A questão do aborto no Brasil

Enviada em 21/07/2020

Atualmente, no Brasil, o aborto é permitido somente em casos de estupro, risco de morte para a mãe e o bebê e fetos com anencefalia. No entanto, há outras causas válidas que levam à busca pela interrupção da vida do feto, como a não possibilidade de arcar com os custos emocionais e financeiros da gravidez, que requer cuidados especiais com a saúde física da mãe. Nesse cenário, a legalização dessa pratica torna-se uma das principais pautas discutidas não apenas no âmbito jurídico, mas também entre a sociedade, e acaba por misturar concepções científicas e religiosas particulares. Assim, convém analisar os efeitos reais da criminalização do aborto, que aprofunda a miséria social e põe em risco a vida de mulheres de classes baixas que buscam por clínicas clandestinas.
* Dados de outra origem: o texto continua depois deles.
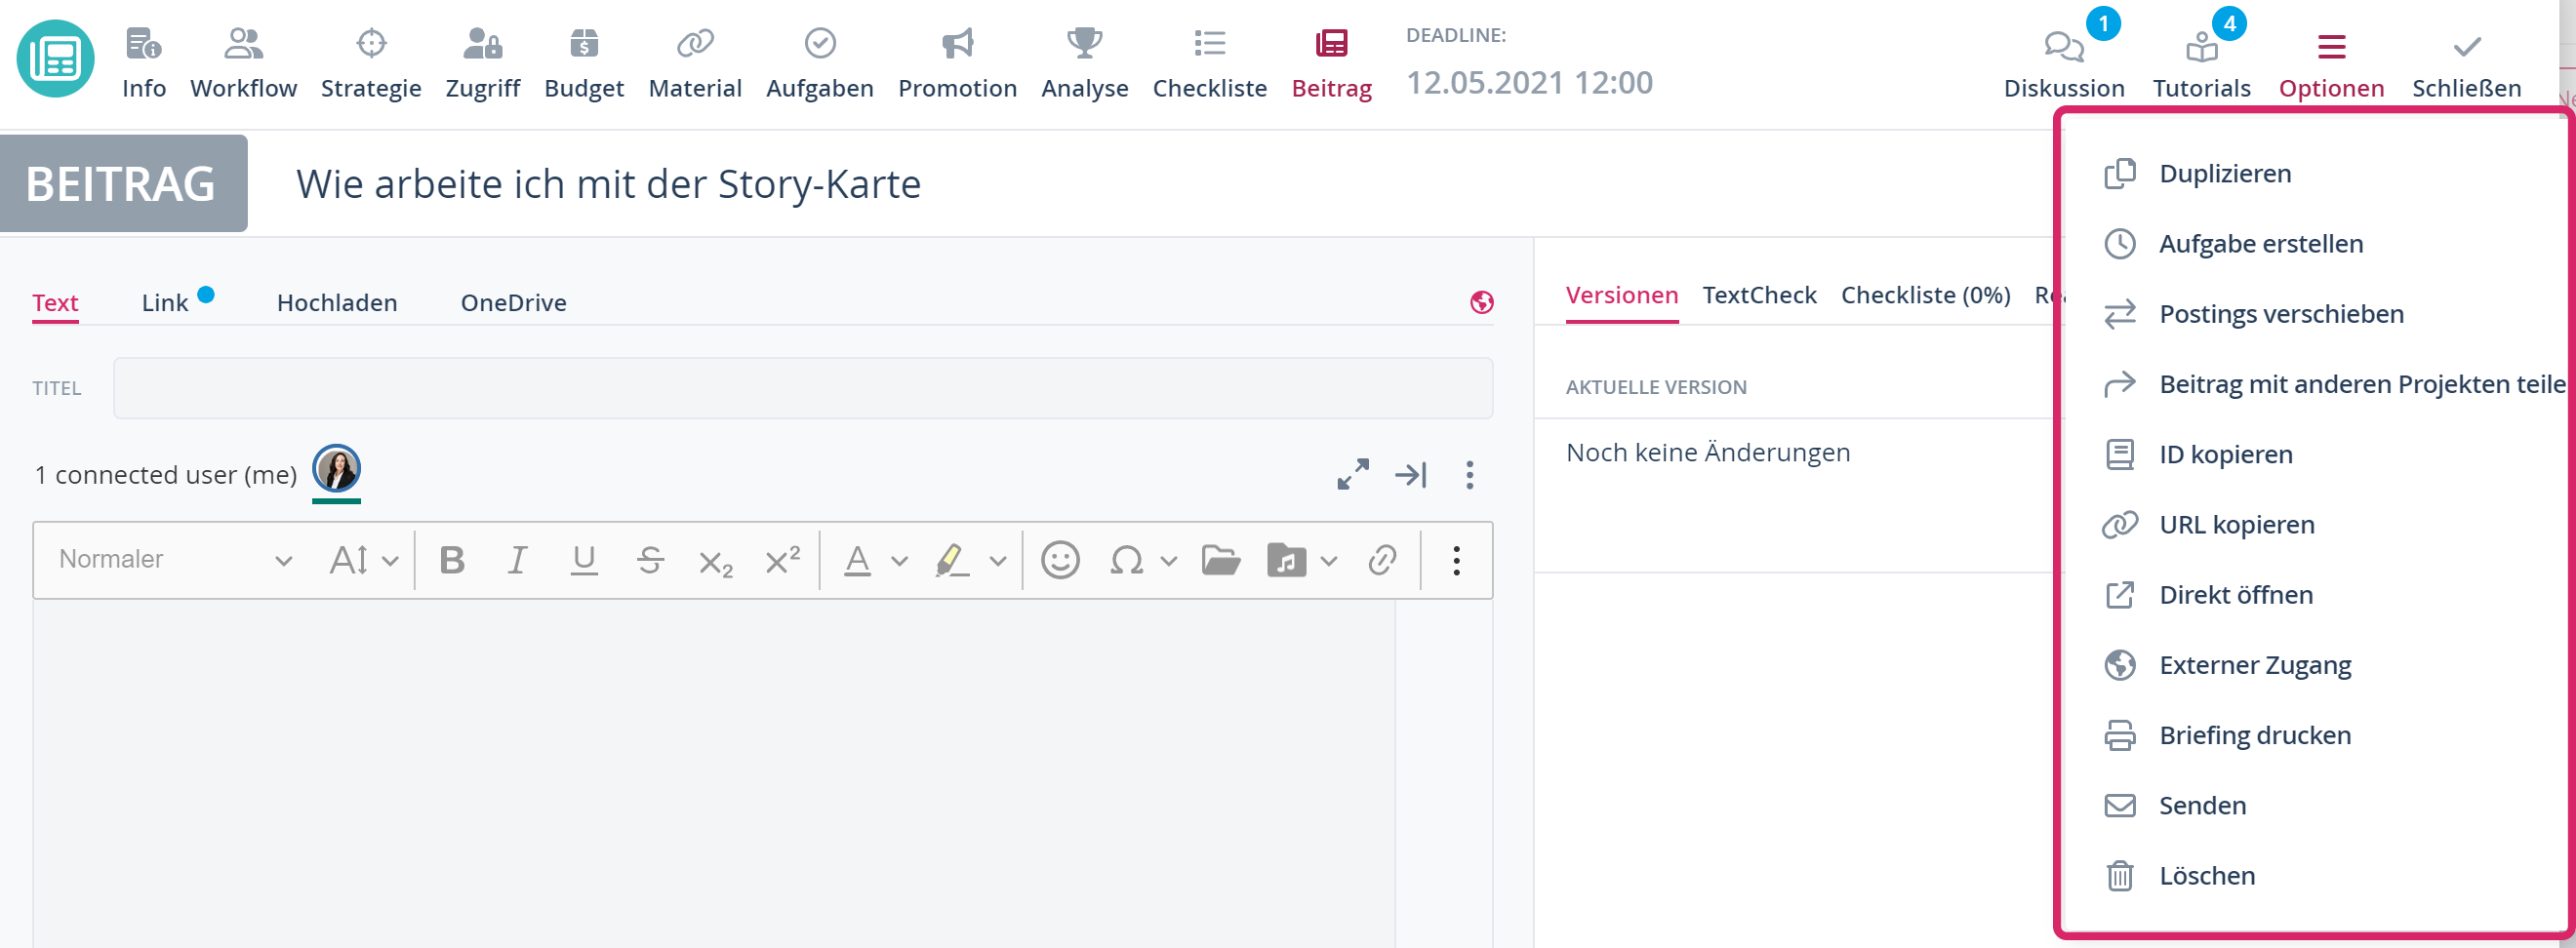Click the globe icon beside OneDrive tab
The height and width of the screenshot is (948, 2576).
(1481, 302)
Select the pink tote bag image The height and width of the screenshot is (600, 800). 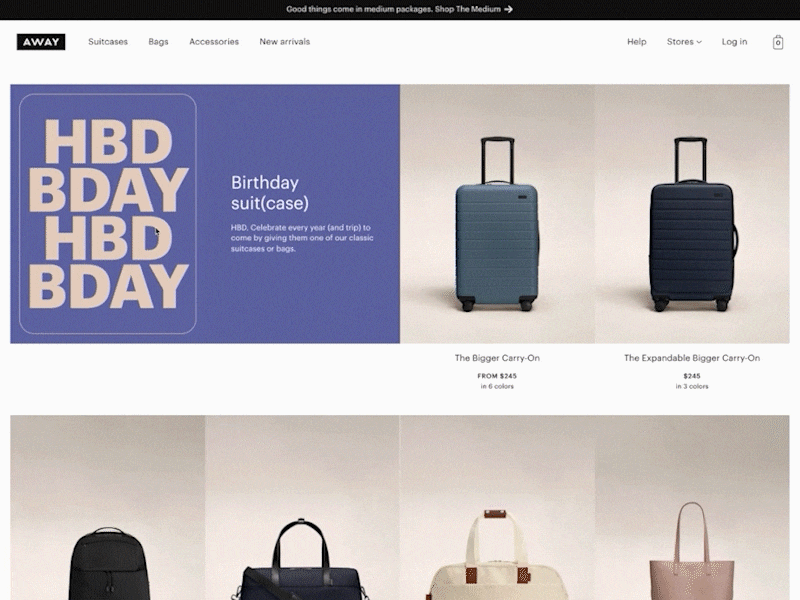click(692, 508)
Inicialmente, destaca-se que, em muitos casos de gravidez indesejada, as mães não tem condições financeiras para lidar com a maternidade, o que é um motivo válido para a busca pelo aborto. Isso porque, na medida em que conceber um filho será, inevitavelmente, motivo para o agravamento da miséria e da precariedade de condições da família, considerar a possibilidade de evitar essa situação é coerente é aceitável. Em consonância a isso, aponta-se o pensamento do Thomas Malthus, teórico da demografia, para quem a origem das mazelas sociais está justamente na desproporção entre o crescimento populacional e o produtivo, o que impede o acesso por todos aos recursos básicos à vida.
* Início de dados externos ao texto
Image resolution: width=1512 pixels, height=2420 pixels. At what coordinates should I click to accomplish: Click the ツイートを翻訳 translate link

Outrossim, deve-se admitir que a criminalização do aborto não extingue essa prática, pois há clínicas clandestinas que a realizam, contudo, com riscos à saúde da mãe. Nesse cenário, são afetadas, sobretudo, as gestantes de classes baixas, que se submetem a procedimentos inseguros e precários, com potencial de levá-las a óbito. Segundo projeções do Governo Federal, o Sistema Único de Saúde (SUS) atende 100 vezes mais casos de complicações feitas por abortos ilegais do que faz interrupções legais. Logo, nota-se que a realização desse procedimento não deixa de existir ou de vir à tona ao sistema de saúde por ser ilegal, mas prejudica aqueles que não tem acesso a procedimentos seguros.
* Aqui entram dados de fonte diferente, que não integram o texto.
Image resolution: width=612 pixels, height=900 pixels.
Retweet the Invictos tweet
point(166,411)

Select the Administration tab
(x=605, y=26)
Portanto, a problemática supracitada requer intervenções para o seu solucionamento. A priori, cabe ao Poder Legislativo promover a extensão das condições que enquadram a possibilidade de aborto legal, por meio da elaboração de projetos de leis congruentes à Constituição e que exijam a comprovação, pelas gestantes, das causas que levam à busca pela prática. Desse modo, será feito o uso do método apenas em casos de real necessidade. Ademais, o Ministério da Saúde deve auxiliar e instruir as grávidas que pretendem abortar, com o fornecimento de auxílio psicológico por profissionais especializados, de maneira que seja tomada a decisão mais adequada por cada mulher que deseja interromper seu processo de gestação.